Fri | Oct 24, 2025

Editorial | Move on term limits

Published:Thursday | June 19, 2025 | 12:06 AM
Prime Minister Dr Andrew Holness (left) and Opposition Leader Mark Golding at the 45th Annual National Leadership Prayer Breakfast.
Prime Minister Dr Andrew Holness (left) and Opposition Leader Mark Golding at the 45th Annual National Leadership Prayer Breakfast.

It may not be a decisive factor in the coming general election, but it is clear that Jamaican voters remain staunchly in favour of term limits for their leaders.

So, if they respect the will of the people, as they claim to do, the island’s major political parties must stop paying lip service to the issue and place it among the urgent matters to be attended to in constitutional reform after the poll that is constitutionally due by September.

In this regard, the party leaders, Prime Minister Dr Andrew Holness of the Jamaica Labour Party (JLP), and Mark Golding of the People’s National Party (PNP), ought to give solemn, bankable pledges that whichever one leads the government after the vote will move immediately on the matter.

Nearly a decade ago, on the eve of the general election of February 2016, Dr Holness promised that legislation for a fixed–term prime ministership would be tabled within his administration’s first 100 days if he won. He did win. It has not happened.

Whatever may have distracted Dr Holness from that mission, the finding of the latest Don Anderson survey for the RJRGLEANER Communications Group, published this week, makes it clear that the matter has gone nowhere. The poll of 1,033 adult Jamaicans, conducted between May 18 and June 7, has a margin of error of plus or minus three per cent.

Nearly eight in 10 (78 per cent) of voting-age Jamaicans say that prime ministers should be subject to term limits. That figure was marginally higher than the 77.1 per cent who held the same view in a September 2023 poll.

Although specific limits were not reported, support for term caps was nearly as strong (78 per cent) with respect to elected members of the national Parliament and local government councillors.

RECONFIRMS KEY SENTIMENT

Notably, and quite explicably, this sentiment was strongest among supporters of the PNP, although it ranged across political spectrum as well as age cohorts.

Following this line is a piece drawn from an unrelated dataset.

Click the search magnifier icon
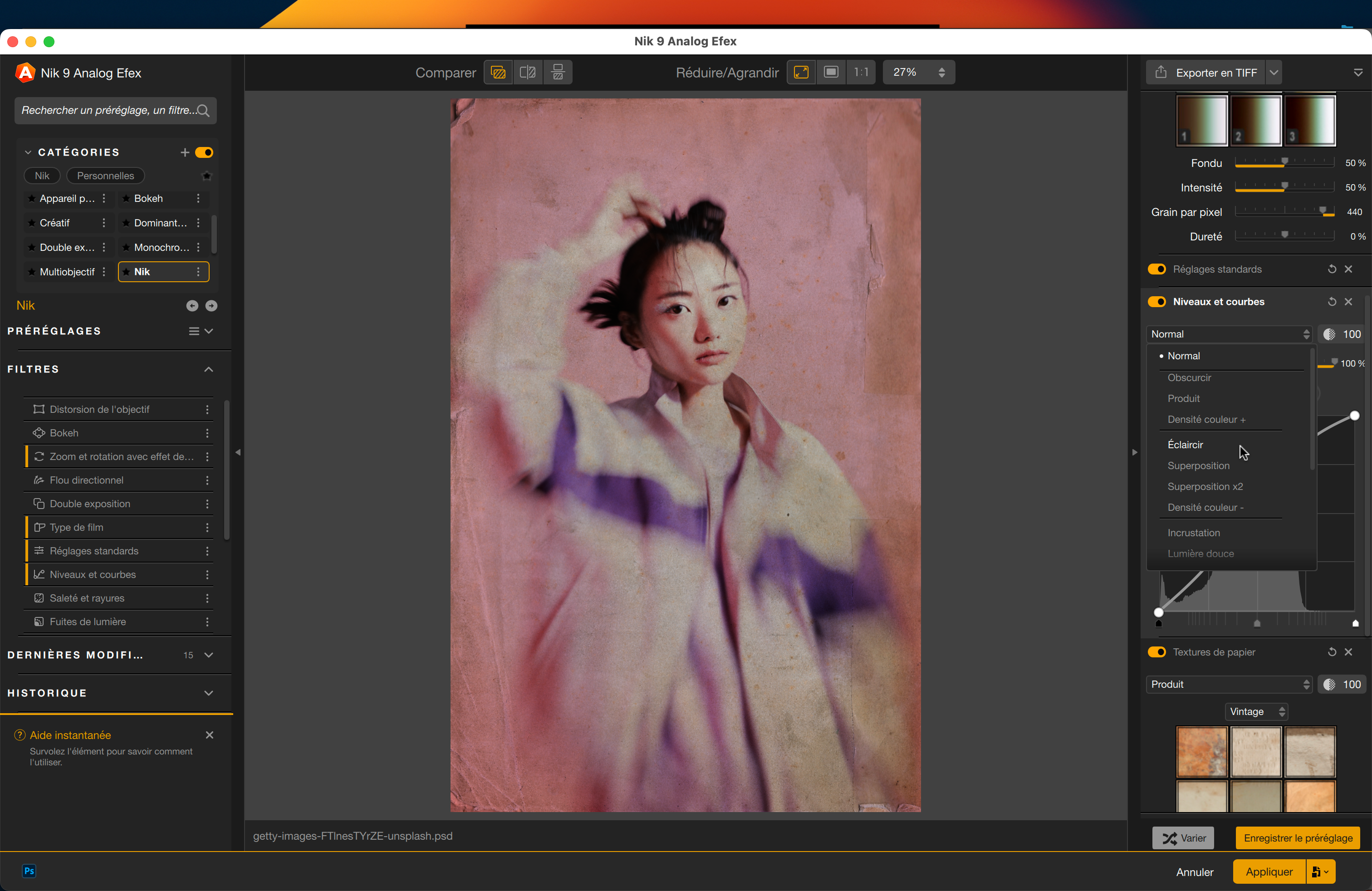 pos(203,111)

Among the people who are likely to vote PNP, 85 per cent said prime ministers should have a cap on their premiership. For JLP supporters, whose leader is seeking a third consecutive term, nearly two-thirds (65 per cent) back term limits.

The sentiment for capping the length of prime ministerial service was strongest in the 25-34 and 55-64 age groups – both with 83 per cent. The weakest support was among people over 65. And even then, it was a robust 63 per cent.

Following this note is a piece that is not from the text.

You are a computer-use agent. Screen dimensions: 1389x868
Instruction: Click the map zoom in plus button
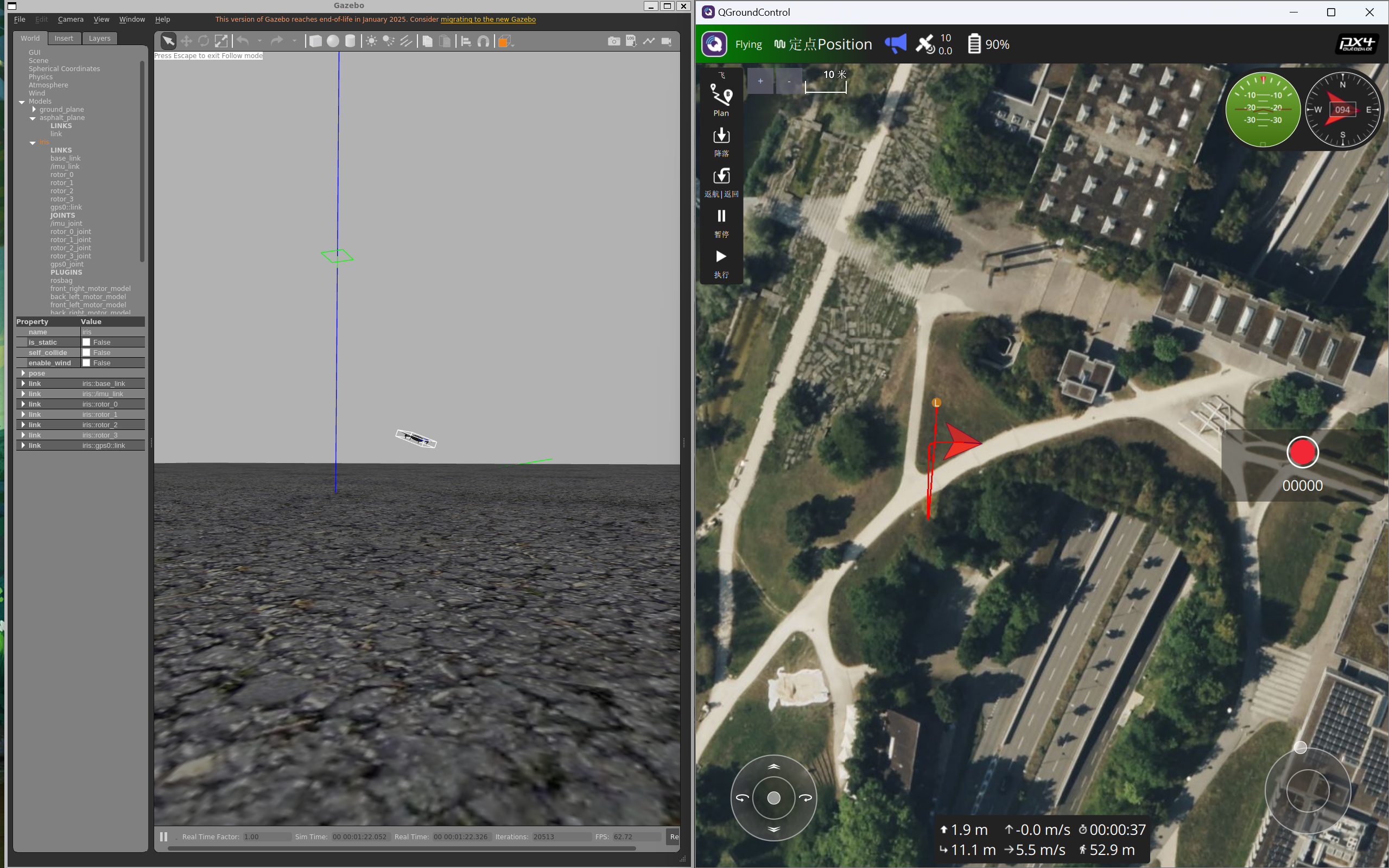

This data reconfirms a key sentiment that Jamaicans hold of their politics, political institutions, and of their leaders: they deeply distrust them. And they start with a presumption that they are corrupt. The longer political leaders remain in office, they believe, the worse they become.

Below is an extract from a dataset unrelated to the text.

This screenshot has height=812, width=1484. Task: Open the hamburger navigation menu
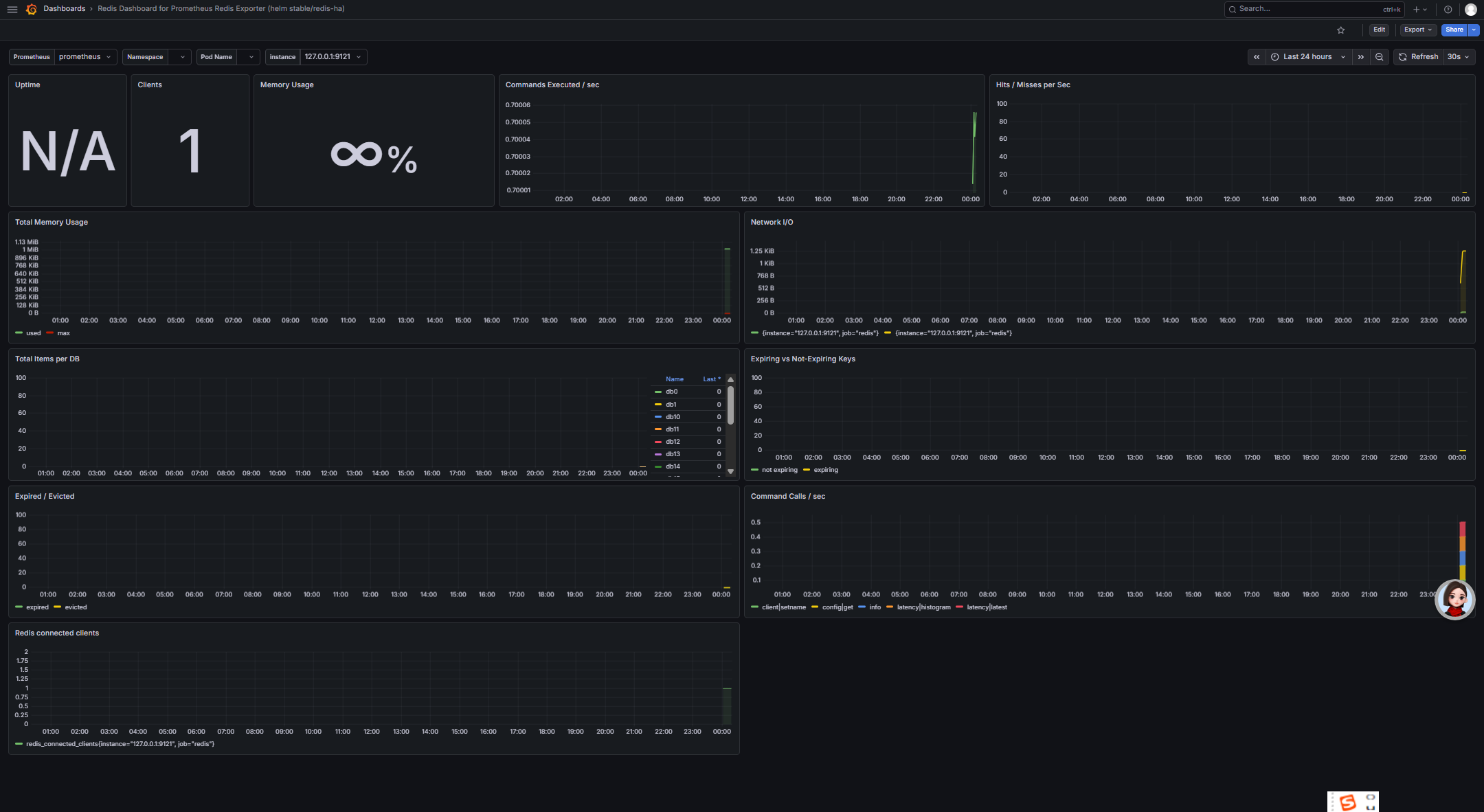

Indeed, opinion surveys and academic analyses consistently show that upwards of eight in 10 Jamaicans believe it is a corrupt or highly corrupt country, and nearly half lack trust in critical institutions of governance, including the legislature.

In its 2023 survey on democracy in the Americas, Vanderbilt University’s LAPOP opinion laboratory found that 53 per cent of Jamaicans were in support of democracy as an abstract ideal. Though slightly up from two years earlier, that was a sharp decline from the 79 per cent in 2006.

Only 32 per cent said they trusted the leader of the political executive (prime minister) and 21 per cent trusted the legislature.

DEFINITIVE POSITION

While there was a three percentage point drop from 2019, fully half (50 per cent) of Jamaicans would tolerate a military coup if the coup was about taming corruption.

Many will claim that these notions are derived from experience.

Clearly, Jamaicans hanker for measures that they believe will enhance the quality of the country’s governance, including placing a tight muzzle on corruption. Term limits – which has in the past been coupled in debates with the right of voters to recall their representatives – is among the actions that Jamaicans overwhelmingly agree on.

In 2011, former Prime Minister Bruce Golding, Dr Holness’ predecessor as leader of the JLP, tabled a bill in Parliament to amend the Constitution to limit a prime minister to a maximum of two five-year terms. Given that the section of the Constitution that would have to be changed is not deeply entrenched, this would be relatively easy to accomplish, if the proposal had bipartisan support.

However, Mr Golding was forced to resign before the bill was debated. It has not been pursued since.

While the PNP has goaded Prime Minister Holness on his failure to follow through on the question of term limits, the party has not offered a definitive position on the issue, although it has hinted at support. It must now make its position clear.

The bottom line: Jamaicans know what they want, which is term limits. The political parties must put it irrevocably on the table.